USDA’s estimate for corn exports is “really interesting,” Anderson says — going from about 700 million bushels last year to nearly double that in this marketing year. That’s a big jump; in historic terms, it’s a huge change. The question: Is it realistic that we’ll see that big a change in exports in a year’s time?
“Certainly, that number can change fast. But, we have to consider that while U.S. supply has been tight, other countries have stepped in and have been meeting export market needs. Can we get that much share back from them in a year’s time? Historically, it’s not a huge level of exports, and it’s probably doable — but we’d have to be pretty aggressive to do it.
The bottom line for corn: If we get to a 14.6 percent stocks-to-use number at the end of the marketing year, that’s going to put more pressure on prices than we’ve seen in the last two or three years. It’s been a while since we’ve seen that level of carryover — nearly a doubling of where we were a year ago — and I think USDA’s pretty much in the ballpark with their $4.50 market year average price estimate.”
The overriding question with the corn outlook, Anderson says, is, “Do these numbers seem realistic? Can we see feed numbers and export numbers increase that much from last year to this year? Historically, going back to the mid-1970s, there have been only two other times when we had that big an increase in year-over-year corn use.
“Can the market really do that? Can it support that big an increase in corn use in a year’s time? Looking at the charts, it seems unrealistic. We’re talking about a pretty heavy lift for the market to move use that much.”

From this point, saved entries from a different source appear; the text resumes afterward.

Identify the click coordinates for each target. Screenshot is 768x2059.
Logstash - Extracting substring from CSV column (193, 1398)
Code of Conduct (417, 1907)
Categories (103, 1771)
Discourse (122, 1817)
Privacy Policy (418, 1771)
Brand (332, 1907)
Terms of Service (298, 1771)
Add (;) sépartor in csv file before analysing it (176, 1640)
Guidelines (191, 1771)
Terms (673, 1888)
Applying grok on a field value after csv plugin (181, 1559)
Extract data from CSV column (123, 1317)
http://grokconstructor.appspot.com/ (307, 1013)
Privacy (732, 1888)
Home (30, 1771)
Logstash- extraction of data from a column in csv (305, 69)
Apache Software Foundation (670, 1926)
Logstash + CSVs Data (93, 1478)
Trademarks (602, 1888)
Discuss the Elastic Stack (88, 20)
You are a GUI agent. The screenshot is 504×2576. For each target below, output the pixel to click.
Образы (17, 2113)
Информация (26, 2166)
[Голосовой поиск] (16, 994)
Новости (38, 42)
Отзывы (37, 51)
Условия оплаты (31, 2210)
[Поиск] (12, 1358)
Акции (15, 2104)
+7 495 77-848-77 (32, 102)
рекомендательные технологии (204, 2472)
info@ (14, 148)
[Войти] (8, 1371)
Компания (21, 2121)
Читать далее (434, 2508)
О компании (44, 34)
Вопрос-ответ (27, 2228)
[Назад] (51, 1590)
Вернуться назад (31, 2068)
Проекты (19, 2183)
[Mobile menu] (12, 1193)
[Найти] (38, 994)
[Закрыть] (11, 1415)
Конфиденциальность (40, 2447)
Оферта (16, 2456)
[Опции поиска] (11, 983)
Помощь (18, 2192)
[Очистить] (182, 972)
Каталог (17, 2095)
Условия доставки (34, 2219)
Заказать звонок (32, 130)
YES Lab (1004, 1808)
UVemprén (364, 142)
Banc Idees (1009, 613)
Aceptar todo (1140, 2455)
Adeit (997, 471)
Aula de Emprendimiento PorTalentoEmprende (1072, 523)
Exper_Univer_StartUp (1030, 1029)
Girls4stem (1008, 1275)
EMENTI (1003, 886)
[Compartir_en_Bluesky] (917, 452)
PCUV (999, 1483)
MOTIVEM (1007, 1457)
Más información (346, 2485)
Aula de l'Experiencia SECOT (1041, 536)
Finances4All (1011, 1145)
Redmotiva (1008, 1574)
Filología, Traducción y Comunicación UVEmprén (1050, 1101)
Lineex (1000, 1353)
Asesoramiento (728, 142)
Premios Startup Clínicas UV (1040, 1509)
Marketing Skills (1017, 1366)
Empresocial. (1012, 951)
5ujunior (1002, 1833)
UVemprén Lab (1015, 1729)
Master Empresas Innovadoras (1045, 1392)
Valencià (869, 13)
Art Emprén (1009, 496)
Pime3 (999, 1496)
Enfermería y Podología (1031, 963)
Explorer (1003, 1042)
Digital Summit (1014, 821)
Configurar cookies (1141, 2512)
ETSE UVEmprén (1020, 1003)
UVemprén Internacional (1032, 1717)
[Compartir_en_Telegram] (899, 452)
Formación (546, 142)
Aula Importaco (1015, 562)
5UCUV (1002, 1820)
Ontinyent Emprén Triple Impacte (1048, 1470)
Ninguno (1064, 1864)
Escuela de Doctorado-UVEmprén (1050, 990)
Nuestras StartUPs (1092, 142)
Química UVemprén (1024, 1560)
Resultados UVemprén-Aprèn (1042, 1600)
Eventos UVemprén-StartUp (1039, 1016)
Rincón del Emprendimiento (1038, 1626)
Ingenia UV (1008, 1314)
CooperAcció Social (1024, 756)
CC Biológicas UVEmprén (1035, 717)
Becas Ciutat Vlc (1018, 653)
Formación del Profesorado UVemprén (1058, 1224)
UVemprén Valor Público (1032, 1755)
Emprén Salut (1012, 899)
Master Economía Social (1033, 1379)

But, he says, reducing numbers for some of the use categories “would give us an even bigger carryover than is being projected. There is only one other time we’ve seen as big a percentage change in carryover as we’re calling for this year.
“We’re pretty much in a situation that either we’re going to see a really big run-up in corn use to take some of this big crop off the market, or we’re going to see an unprecedentedly big increase in carryover.
“Looking at USDA’s balance sheets, I think they’re saying we’ll have a historically big increase in corn use and a historically big increase in carryover. But changing either number much would put us in uncharted territory in terms of increase in total use or carryover. We’re starting with a pretty low level of carryover, so it’s hard for me to see carryover change much more.”
The market, Anderson says, “obviously is taking note of all this. If we look at the Dec. 13 corn contract or the Sept. 2014 contract, a lot of the really strong support we’ve had for price the last two years has eased. That doesn’t mean we’re going to go back to loan rate corn, but there’s still a pretty big difference between $7.50 corn and $4.50 corn.”
Of the three global food grains — corn, wheat, and rice — held by major exporters, “Corn stocks are expected to be at highest level in a long time,” Anderson says. “The same is true for milled rice. Wheat is the one crop that has tightened up in the last few years.
“Compared to three years ago, it has tightened quite a bit, and that’s something to keep an eye on in terms of factors that can support the market. We’re not to the point anyone is panicking about wheat availability, but were we to have one more short crop in a major producing country, we could see the wheat market start to get excited in a fairly short time.
“On the other hand, if there are no production disruptions, I think wheat stocks will grow fairly rapidly over the next year or two. But because we don’t have huge wheat stocks, we do need to watch it as a source of potential price support.”